====== Supplied entries

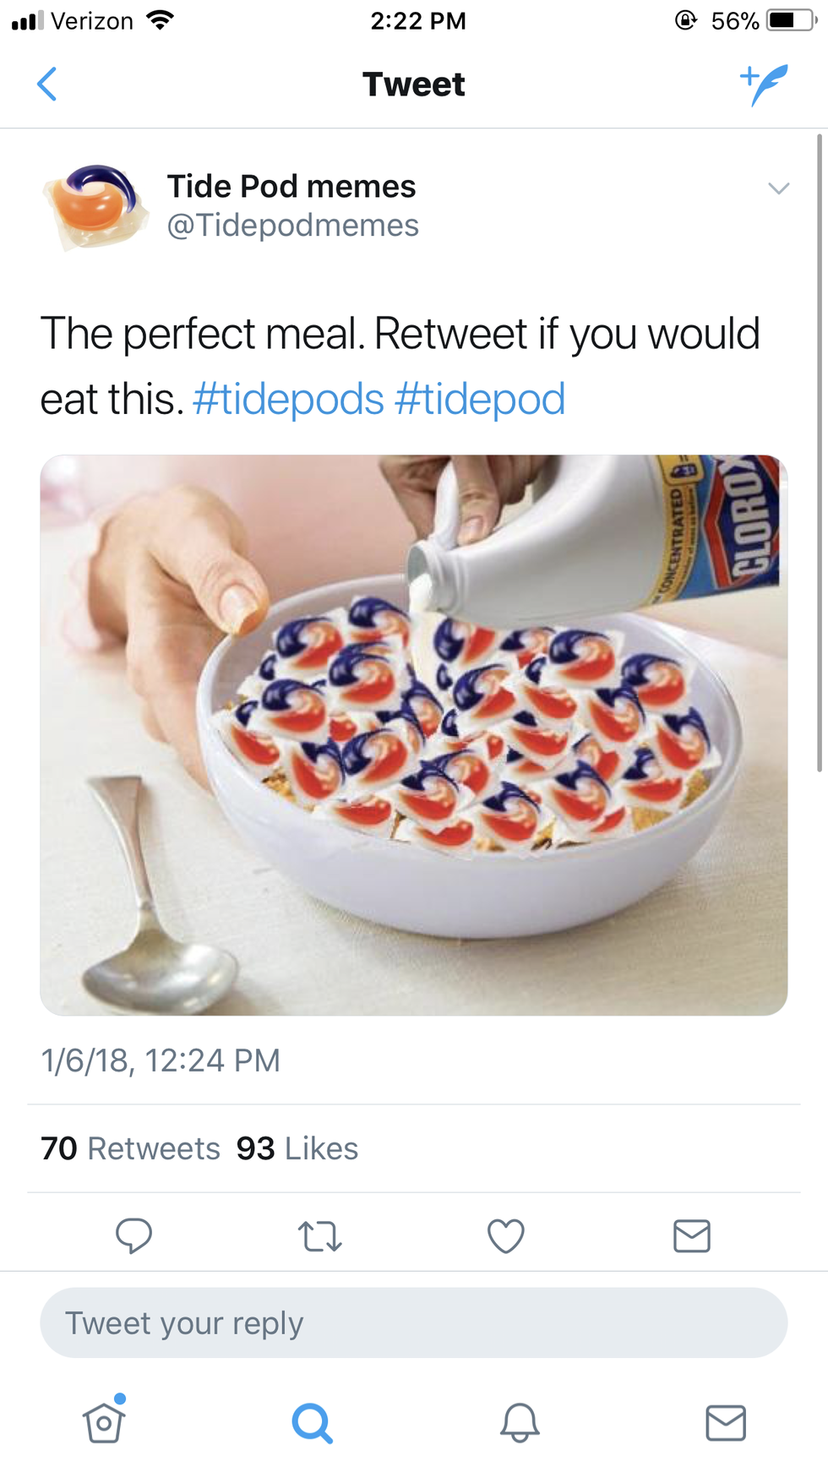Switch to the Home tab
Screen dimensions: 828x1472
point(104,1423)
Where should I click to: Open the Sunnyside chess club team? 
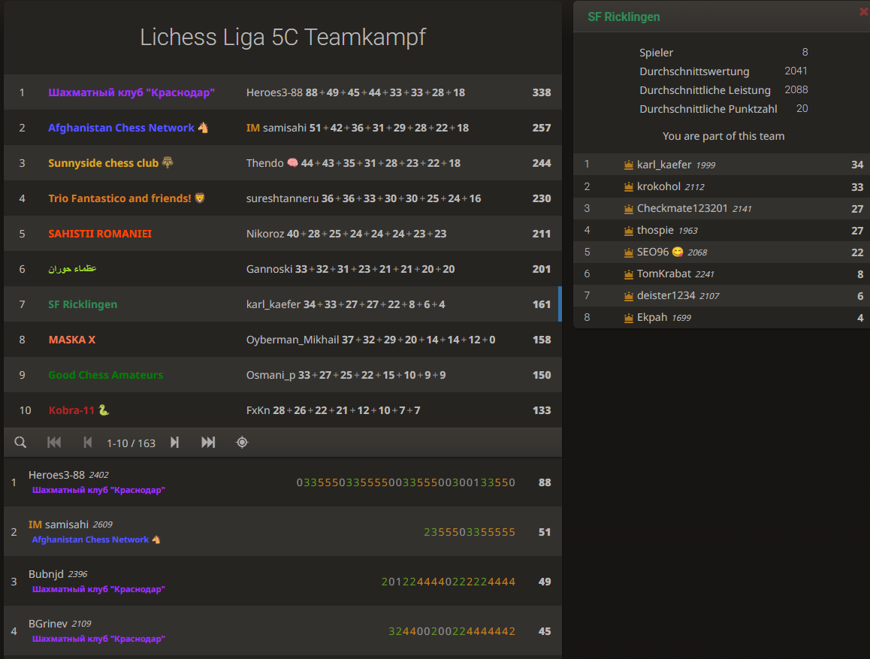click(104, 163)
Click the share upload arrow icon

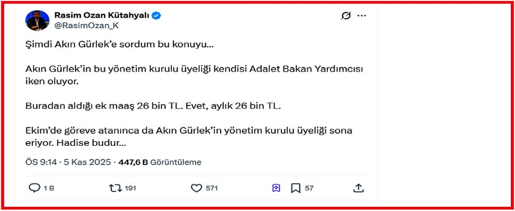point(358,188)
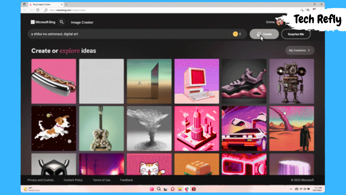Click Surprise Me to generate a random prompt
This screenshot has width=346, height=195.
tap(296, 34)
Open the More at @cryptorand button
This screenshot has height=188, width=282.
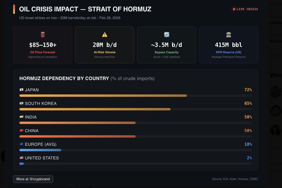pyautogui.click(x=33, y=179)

============
====== Supplied entries

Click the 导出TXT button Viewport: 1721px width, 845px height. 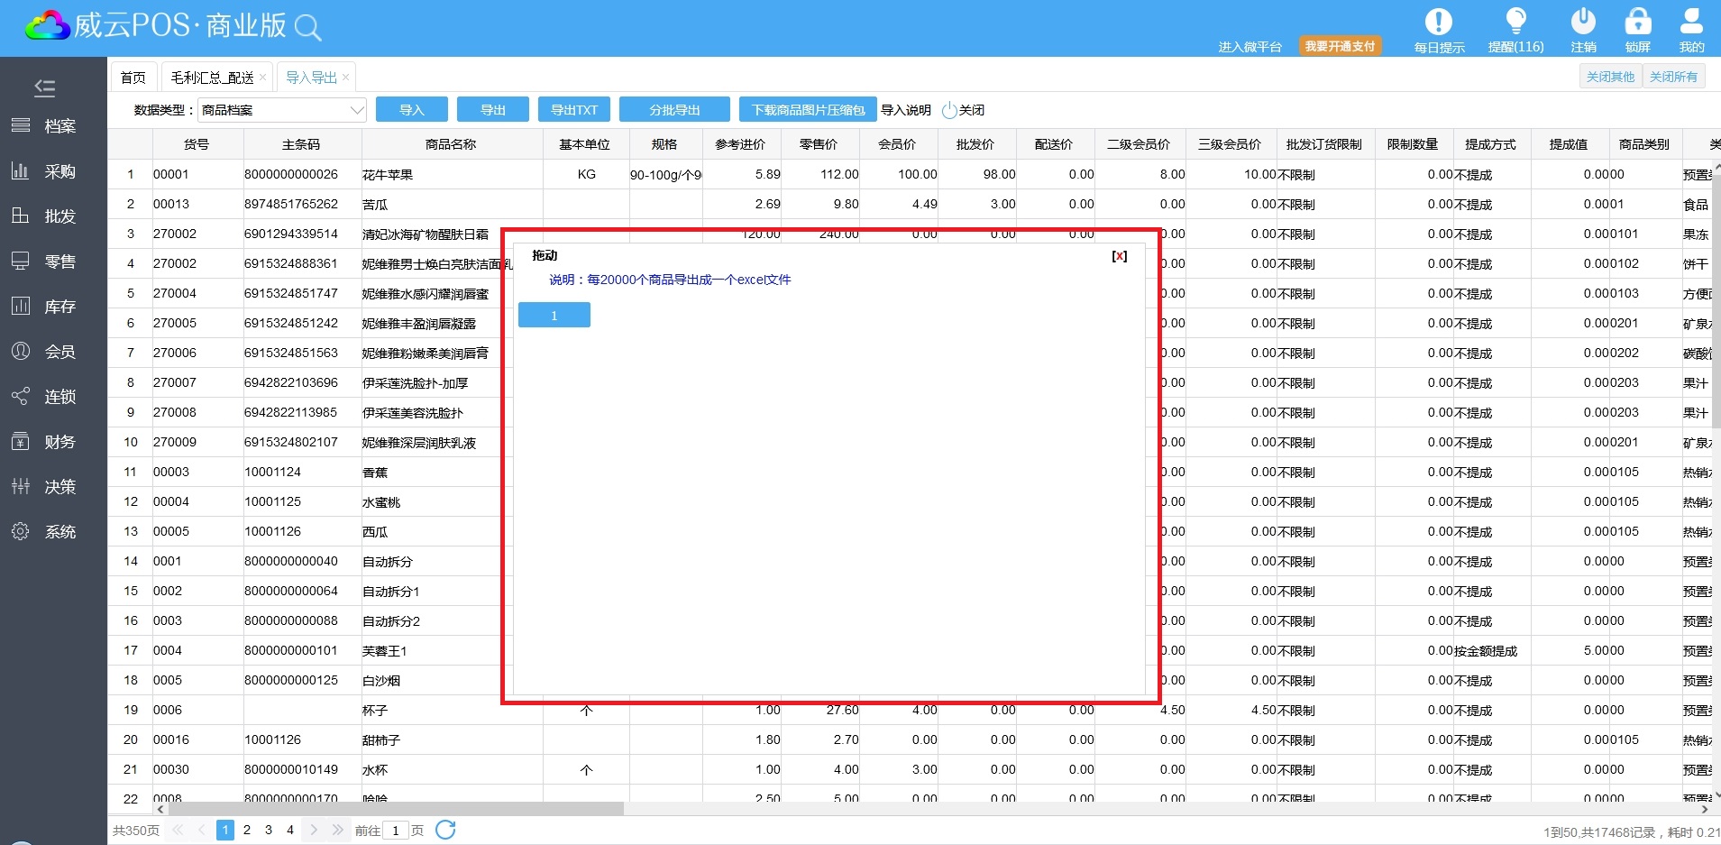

============
====== Supplied entries

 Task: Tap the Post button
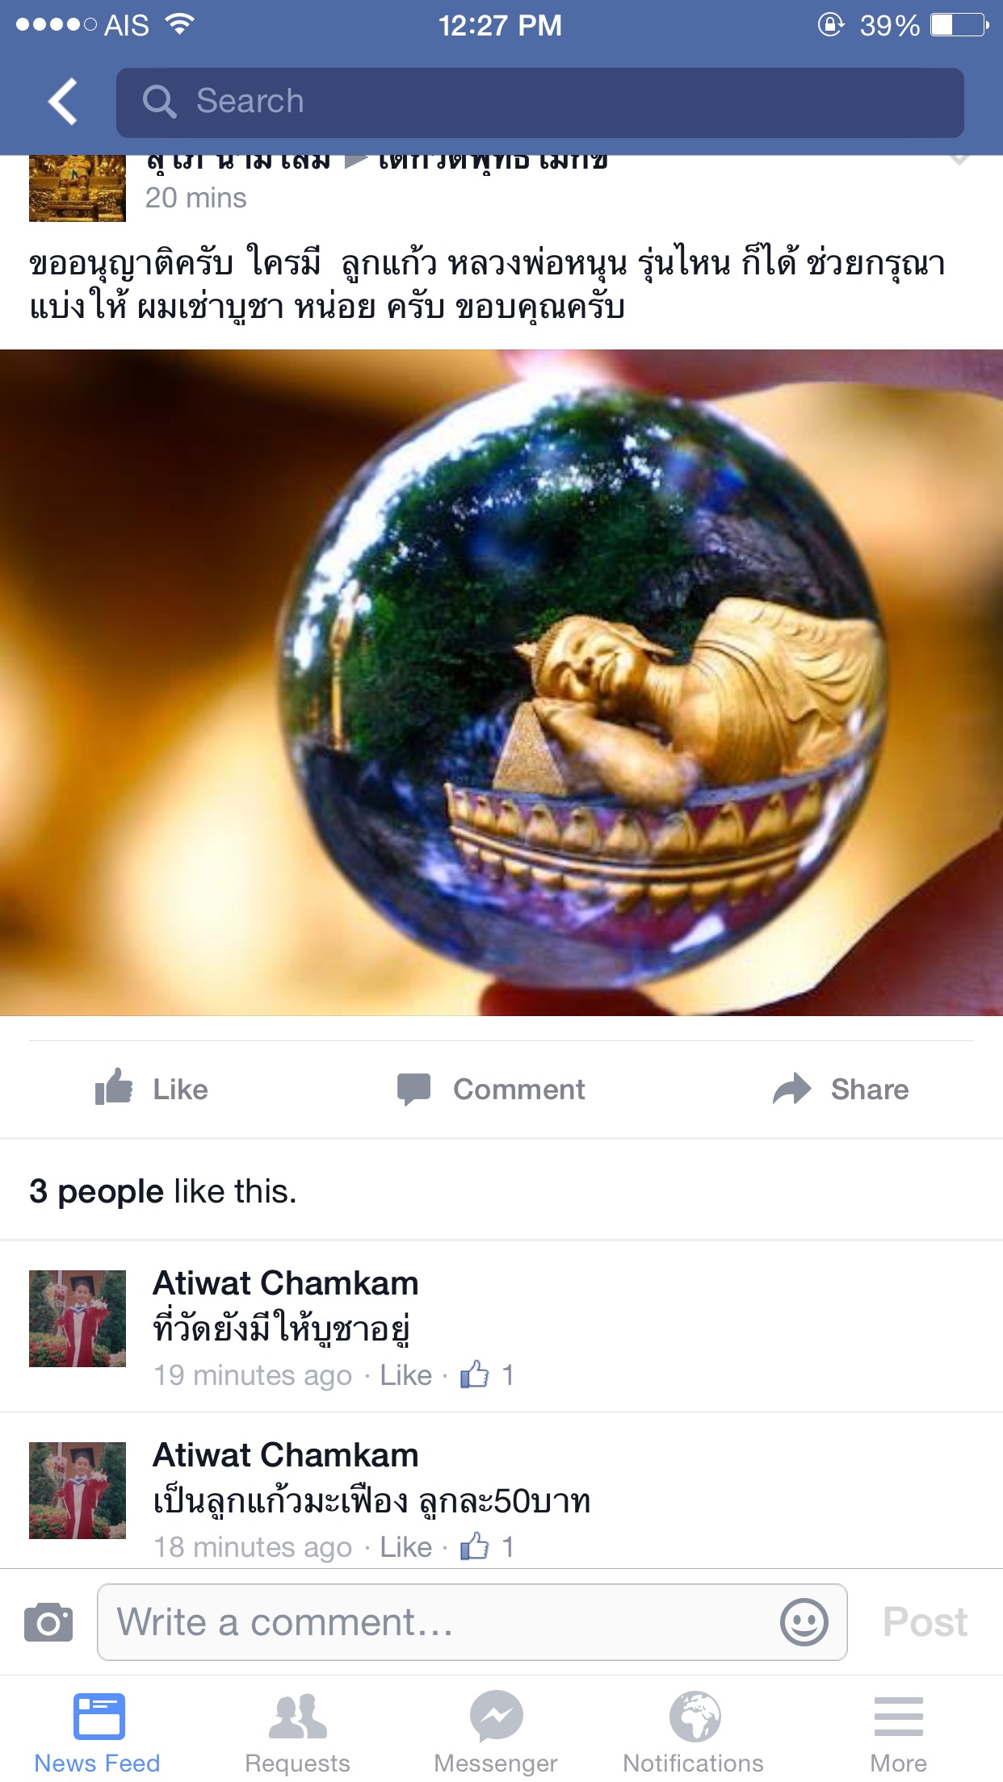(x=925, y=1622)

============

Directions for this task: Copy exactly the lines of the listing above between the one holding "Where should I" and the one holding "Open the More at @cryptorand button", inclusive; omit all pictures.

Output of the task:
Where should I click to: Open the Sunnyside chess club team? 
click(104, 163)
Click the share upload arrow icon

point(358,188)
Click Surprise Me to generate a random prompt
This screenshot has width=346, height=195.
tap(296, 34)
Open the More at @cryptorand button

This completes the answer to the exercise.